::: RECORDS PROVIDED

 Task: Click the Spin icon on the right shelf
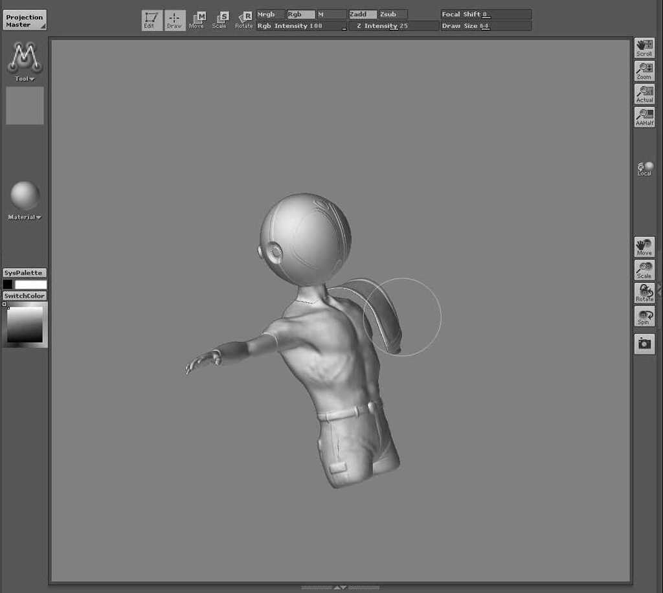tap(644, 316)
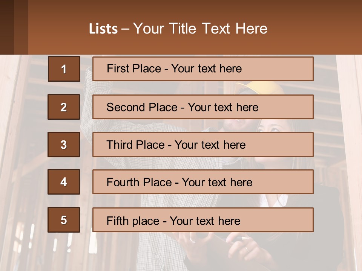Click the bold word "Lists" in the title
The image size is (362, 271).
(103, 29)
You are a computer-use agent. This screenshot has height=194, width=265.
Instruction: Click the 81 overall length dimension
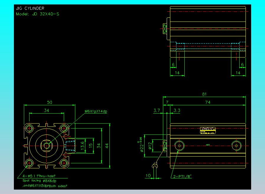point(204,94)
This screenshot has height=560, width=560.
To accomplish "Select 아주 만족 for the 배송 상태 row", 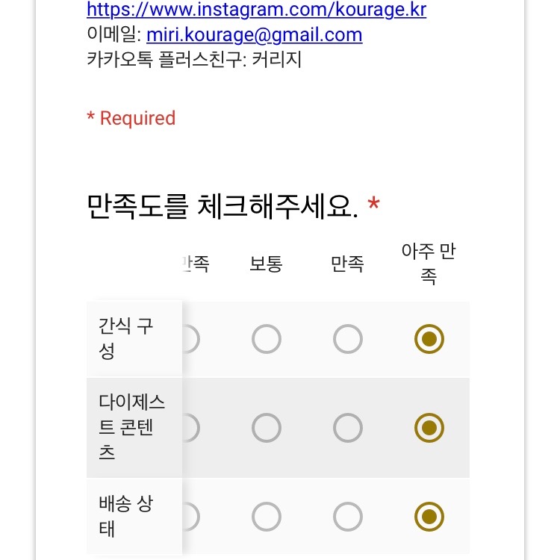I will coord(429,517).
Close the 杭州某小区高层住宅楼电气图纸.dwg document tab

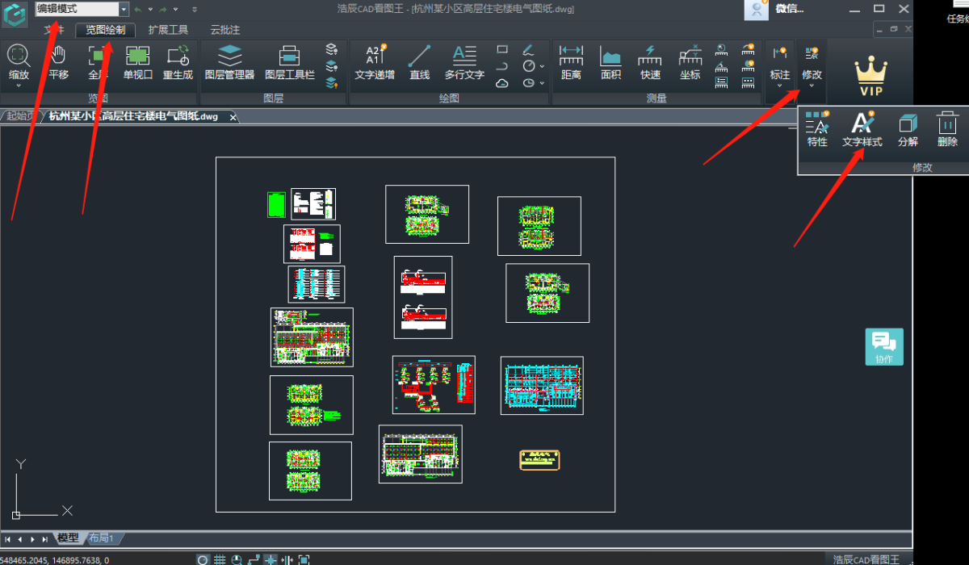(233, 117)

::::::

-- TASK INSTRUCTIONS --
Show every line of the listing that includes the word "This".

-- REPLY TO THE EXERCISE --
You are a computer-use agent. This screenshot has height=194, width=265.
This screenshot has height=560, width=560.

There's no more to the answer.